4
İKİNCİ İŞARET: Dünyada meşru bir surette nefsine muhabbet, yani, mehâsinine bina edilen muhabbet değil, belki noksaniyetlerini görüp tekmil etmeye bina edilen şefkat ile onu terbiye etmek ve onu hayra sevk etmek neticesi, o nefse
lâyık mahbupları Cennette veriyor. Nefis madem dünyada hevâ ve hevesini Cenâb-ı Hak yolunda hüsn-ü istimal etmiş. Cihâzâtını, duygularını hüsn-ü suretle istihdam etmiş. Kerîm-i Mutlak, ona dünyadaki meşru ve ubûdiyetkârâne muhabbetin neticesi olarak, Cennette, Cennetin yetmiş ayrı ayrı envâ-ı ziynet ve letâfetinin nümuneleri olan yetmiş muhtelif hulleyi giydirip, nefisteki bütün hasseleri memnun edecek, okşayacak yetmiş envâ-ı hüsünle vücudunu süslendirip, herbiri ruhlu küçük birer Cennet hükmünde olan hurileri o dâr-ı bekàda vereceği, pek çok âyât ile tasrih ve ispat edilmiştir.1 Hem dünyada gençliğe muhabbet, yani, ibadette gençlik kuvvetini sarf etmenin neticesi, dâr-ı saâdette ebedî bir gençliktir.2
ÜÇÜNCÜ İŞARET: Refika-i hayatına meşru dairesinde, yani lâtif şefkatine, güzel hasletine, hüsn-ü sîretine binaen samimî muhabbet ile refika-i hayatını da nâşizelikten, sair günahlardan muhafaza etmenin netice-i uhreviyesi ise, Rahîm-i Mutlak, o refika-i hayatı, hurilerden daha güzel bir surette ve daha ziynetli bir tarzda, daha cazibedar bir şekilde, ona dâr-ı saadette ebedî bir refika-i hayatı ve dünyadaki eski maceraları birbirine mütelezzizâne nakletmek ve eski hatıratı birbirine tahattur ettirecek enîs, lâtif, ebedî bir arkadaş, bir muhib ve mahbub olarak verileceğini vaad etmiştir.3 Elbette vaad ettiği şeyi kat'î verecektir.
DÖRDÜNCÜ İŞARET: Valideyn ve evlâda muhabbet-i meşruanın neticesi, nass-ı Kur'ân ile, Cenâb-ı Erhamürrâhimîn, onların makamları ayrı ayrı da olsa, yine o mes'ut aileye sâfi olarak lezzet-i sohbeti, Cennete lâyık bir hüsn-ü muaşeret suretinde, dâr-ı bekàda ebedî mülâkat ile ihsan eder.
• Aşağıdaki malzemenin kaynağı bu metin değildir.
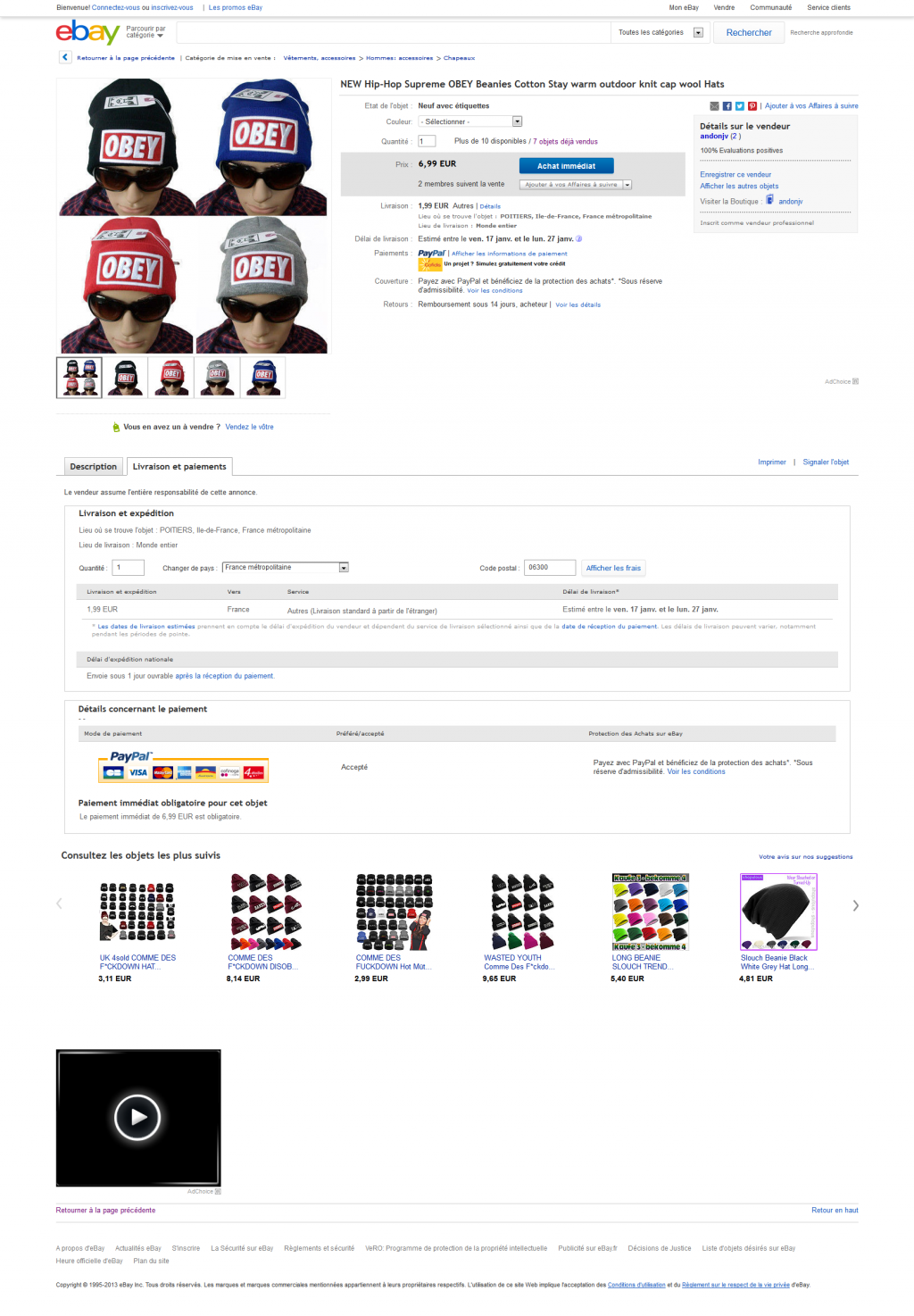Share listing via Twitter icon
Viewport: 914px width, 1316px height.
tap(740, 106)
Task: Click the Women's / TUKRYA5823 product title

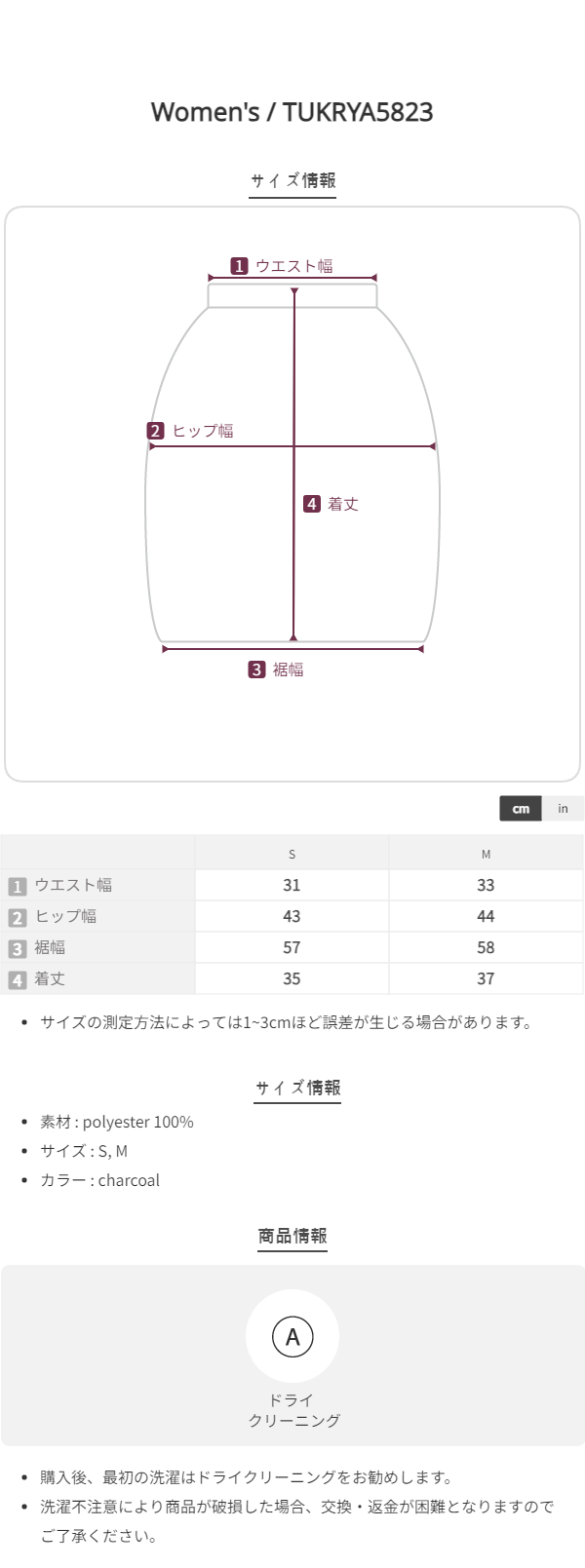Action: [292, 112]
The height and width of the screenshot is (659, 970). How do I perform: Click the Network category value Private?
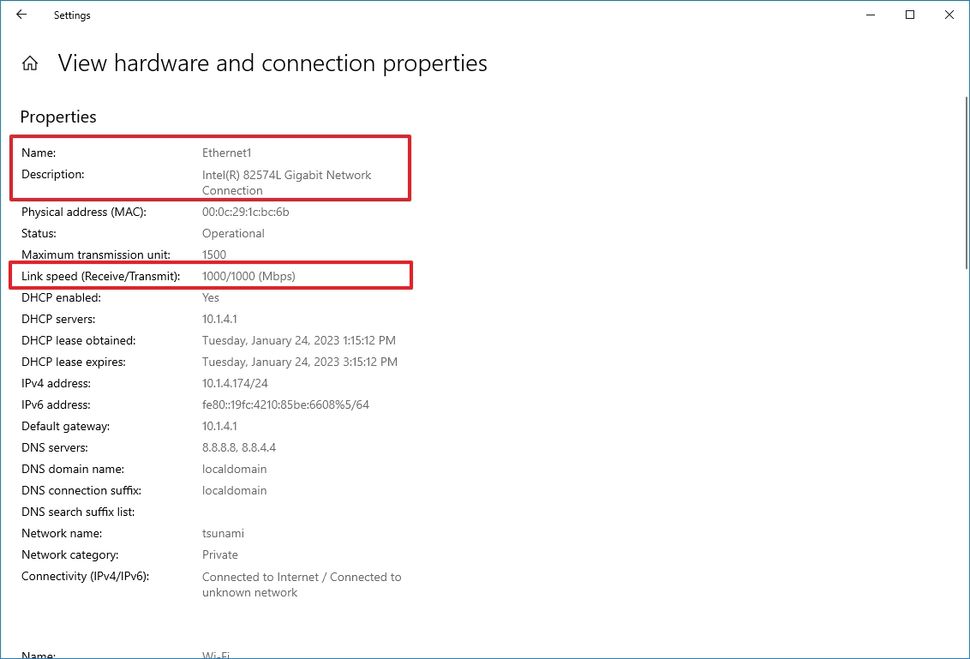(219, 554)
Ve on beş yaşına
girmeden, yani hadd-i bülûğa vasıl olmadan vefat eden çocuklar, وِلْدَانٌ مُخَلَّدُونَ 1 ile tabir edilen Cennet çocukları şeklinde ve Cennete lâyık bir tarzda, gayet süslü, sevimli bir surette, onları Cennette dahi peder ve validelerinin kucaklarına verir, veledperverlik hislerini memnun eder, ebedî o zevki ve o lezzeti onlara verir. Zira çocuklar sinn-i teklife girmediklerinden, ebedî, sevimli, şirin çocuk olarak kalacaklar.2 Dünyadaki her lezzetli şeyin en âlâsı Cennette bulunur.3 Yalnız, çok şirin olan veledperverlik, yani çocuklarını sevip okşamak zevki, Cennet tenasül yeri olmadığından, Cennette yoktur zannedilirdi. İşte bu surette o dahi vardır. Hem en zevkli ve en şirin bir tarzda vardır.4 İşte, kablelbülûğ evlâdı vefat edenlere müjde!